(Data for processing begins)

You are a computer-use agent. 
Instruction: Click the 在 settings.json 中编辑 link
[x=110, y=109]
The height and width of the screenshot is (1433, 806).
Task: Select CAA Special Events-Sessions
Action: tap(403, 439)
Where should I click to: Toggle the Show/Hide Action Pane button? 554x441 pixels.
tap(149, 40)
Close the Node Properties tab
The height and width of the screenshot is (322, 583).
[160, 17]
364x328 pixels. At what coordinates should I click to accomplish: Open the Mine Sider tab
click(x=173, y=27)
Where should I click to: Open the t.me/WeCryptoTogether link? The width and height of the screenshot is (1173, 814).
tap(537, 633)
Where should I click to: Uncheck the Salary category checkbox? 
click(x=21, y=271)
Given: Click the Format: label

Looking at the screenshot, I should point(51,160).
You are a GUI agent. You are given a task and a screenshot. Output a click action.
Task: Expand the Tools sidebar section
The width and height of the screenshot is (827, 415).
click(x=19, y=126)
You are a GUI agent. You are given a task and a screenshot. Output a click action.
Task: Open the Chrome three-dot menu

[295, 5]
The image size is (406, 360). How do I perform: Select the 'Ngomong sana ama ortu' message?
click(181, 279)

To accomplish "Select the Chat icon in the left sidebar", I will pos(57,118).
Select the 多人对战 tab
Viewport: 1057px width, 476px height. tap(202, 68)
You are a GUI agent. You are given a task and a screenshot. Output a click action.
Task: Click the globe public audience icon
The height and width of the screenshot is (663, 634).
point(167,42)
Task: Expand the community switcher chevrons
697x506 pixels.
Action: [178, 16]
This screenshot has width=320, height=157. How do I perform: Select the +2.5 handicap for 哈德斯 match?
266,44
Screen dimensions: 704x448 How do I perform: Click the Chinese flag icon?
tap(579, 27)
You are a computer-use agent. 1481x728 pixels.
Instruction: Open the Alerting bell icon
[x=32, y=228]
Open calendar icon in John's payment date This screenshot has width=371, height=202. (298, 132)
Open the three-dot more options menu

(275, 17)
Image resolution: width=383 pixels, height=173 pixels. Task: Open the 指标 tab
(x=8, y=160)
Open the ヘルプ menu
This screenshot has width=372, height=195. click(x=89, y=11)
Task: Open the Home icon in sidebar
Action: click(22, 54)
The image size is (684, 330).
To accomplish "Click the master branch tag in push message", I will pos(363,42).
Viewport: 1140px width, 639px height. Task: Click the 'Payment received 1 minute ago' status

(Data for processing ends)

> **Required work**
Could every entry be given again exactly, with no line skipped?

> **Reply to the exercise**
You are a computer-use agent. 
Instruction: Click the 在 settings.json 中编辑 link
[x=110, y=109]
The height and width of the screenshot is (1433, 806).
Task: Select CAA Special Events-Sessions
Action: tap(403, 439)
Where should I click to: Toggle the Show/Hide Action Pane button? 554x441 pixels.
tap(149, 40)
Close the Node Properties tab
The height and width of the screenshot is (322, 583).
[160, 17]
364x328 pixels. At what coordinates should I click to accomplish: Open the Mine Sider tab
click(x=173, y=27)
Where should I click to: Open the t.me/WeCryptoTogether link? The width and height of the screenshot is (1173, 814).
tap(537, 633)
Where should I click to: Uncheck the Salary category checkbox? 
click(x=21, y=271)
Given: Click the Format: label

Looking at the screenshot, I should point(51,160).
You are a GUI agent. You are given a task and a screenshot. Output a click action.
Task: Expand the Tools sidebar section
The width and height of the screenshot is (827, 415).
click(x=19, y=126)
You are a GUI agent. You are given a task and a screenshot. Output a click action.
Task: Open the Chrome three-dot menu

[295, 5]
The image size is (406, 360). How do I perform: Select the 'Ngomong sana ama ortu' message?
click(181, 279)

To accomplish "Select the Chat icon in the left sidebar", I will pos(57,118).
Select the 多人对战 tab
Viewport: 1057px width, 476px height. tap(202, 68)
You are a GUI agent. You are given a task and a screenshot. Output a click action.
Task: Click the globe public audience icon
The height and width of the screenshot is (663, 634).
point(167,42)
Task: Expand the community switcher chevrons
697x506 pixels.
Action: [178, 16]
This screenshot has width=320, height=157. How do I perform: Select the +2.5 handicap for 哈德斯 match?
266,44
Screen dimensions: 704x448 How do I perform: Click the Chinese flag icon?
tap(579, 27)
You are a computer-use agent. 1481x728 pixels.
Instruction: Open the Alerting bell icon
[x=32, y=228]
Open calendar icon in John's payment date This screenshot has width=371, height=202. (298, 132)
Open the three-dot more options menu

(275, 17)
Image resolution: width=383 pixels, height=173 pixels. Task: Open the 指标 tab
(x=8, y=160)
Open the ヘルプ menu
This screenshot has width=372, height=195. click(x=89, y=11)
Task: Open the Home icon in sidebar
Action: click(22, 54)
The image size is (684, 330).
To accomplish "Click the master branch tag in push message", I will pos(363,42).
Viewport: 1140px width, 639px height. Task: Click the 'Payment received 1 minute ago' status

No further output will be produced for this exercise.